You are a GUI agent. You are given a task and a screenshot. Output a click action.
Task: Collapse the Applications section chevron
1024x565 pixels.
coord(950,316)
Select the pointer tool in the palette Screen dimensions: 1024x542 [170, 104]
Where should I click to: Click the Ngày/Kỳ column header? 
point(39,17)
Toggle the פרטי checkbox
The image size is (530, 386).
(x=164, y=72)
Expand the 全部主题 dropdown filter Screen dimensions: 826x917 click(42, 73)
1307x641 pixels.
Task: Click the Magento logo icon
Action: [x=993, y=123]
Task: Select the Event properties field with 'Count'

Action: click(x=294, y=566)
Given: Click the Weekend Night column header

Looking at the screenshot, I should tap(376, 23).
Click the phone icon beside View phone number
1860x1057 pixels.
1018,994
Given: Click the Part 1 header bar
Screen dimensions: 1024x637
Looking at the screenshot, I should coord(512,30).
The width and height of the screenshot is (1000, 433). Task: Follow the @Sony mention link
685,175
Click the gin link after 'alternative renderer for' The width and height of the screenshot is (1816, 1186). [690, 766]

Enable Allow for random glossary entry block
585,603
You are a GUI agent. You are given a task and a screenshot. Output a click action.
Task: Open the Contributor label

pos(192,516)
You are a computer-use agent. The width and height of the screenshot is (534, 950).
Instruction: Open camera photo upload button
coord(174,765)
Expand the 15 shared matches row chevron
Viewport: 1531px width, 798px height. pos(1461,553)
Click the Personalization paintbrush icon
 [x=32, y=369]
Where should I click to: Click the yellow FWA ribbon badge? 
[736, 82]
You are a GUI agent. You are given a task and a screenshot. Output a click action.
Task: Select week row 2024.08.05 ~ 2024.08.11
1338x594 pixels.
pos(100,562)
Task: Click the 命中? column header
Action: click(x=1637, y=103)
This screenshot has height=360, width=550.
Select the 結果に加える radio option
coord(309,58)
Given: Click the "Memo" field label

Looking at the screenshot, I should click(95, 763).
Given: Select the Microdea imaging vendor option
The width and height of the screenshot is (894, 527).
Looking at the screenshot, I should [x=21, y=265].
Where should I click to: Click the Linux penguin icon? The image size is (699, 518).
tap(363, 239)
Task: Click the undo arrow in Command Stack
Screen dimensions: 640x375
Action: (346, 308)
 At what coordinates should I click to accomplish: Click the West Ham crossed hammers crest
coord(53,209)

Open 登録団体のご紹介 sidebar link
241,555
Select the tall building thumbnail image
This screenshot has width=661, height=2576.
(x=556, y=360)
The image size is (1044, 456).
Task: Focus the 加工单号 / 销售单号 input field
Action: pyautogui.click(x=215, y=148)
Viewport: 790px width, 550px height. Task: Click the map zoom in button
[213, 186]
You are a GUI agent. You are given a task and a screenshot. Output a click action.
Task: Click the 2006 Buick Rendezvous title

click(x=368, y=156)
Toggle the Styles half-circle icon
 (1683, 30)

----

#### [WORK TO COMPLETE]
The line containing "The width and height of the screenshot is (894, 527)." marks the start; retype it and each line after it through the end of the records above, exactly.

#### [RESPONSE AREA]
The width and height of the screenshot is (894, 527).
Looking at the screenshot, I should [x=21, y=265].
Where should I click to: Click the Linux penguin icon? The image size is (699, 518).
tap(363, 239)
Task: Click the undo arrow in Command Stack
Screen dimensions: 640x375
Action: (346, 308)
 At what coordinates should I click to accomplish: Click the West Ham crossed hammers crest
coord(53,209)

Open 登録団体のご紹介 sidebar link
241,555
Select the tall building thumbnail image
This screenshot has width=661, height=2576.
(x=556, y=360)
The image size is (1044, 456).
Task: Focus the 加工单号 / 销售单号 input field
Action: pyautogui.click(x=215, y=148)
Viewport: 790px width, 550px height. Task: Click the map zoom in button
[213, 186]
You are a GUI agent. You are given a task and a screenshot. Output a click action.
Task: Click the 2006 Buick Rendezvous title

click(x=368, y=156)
Toggle the Styles half-circle icon
 (1683, 30)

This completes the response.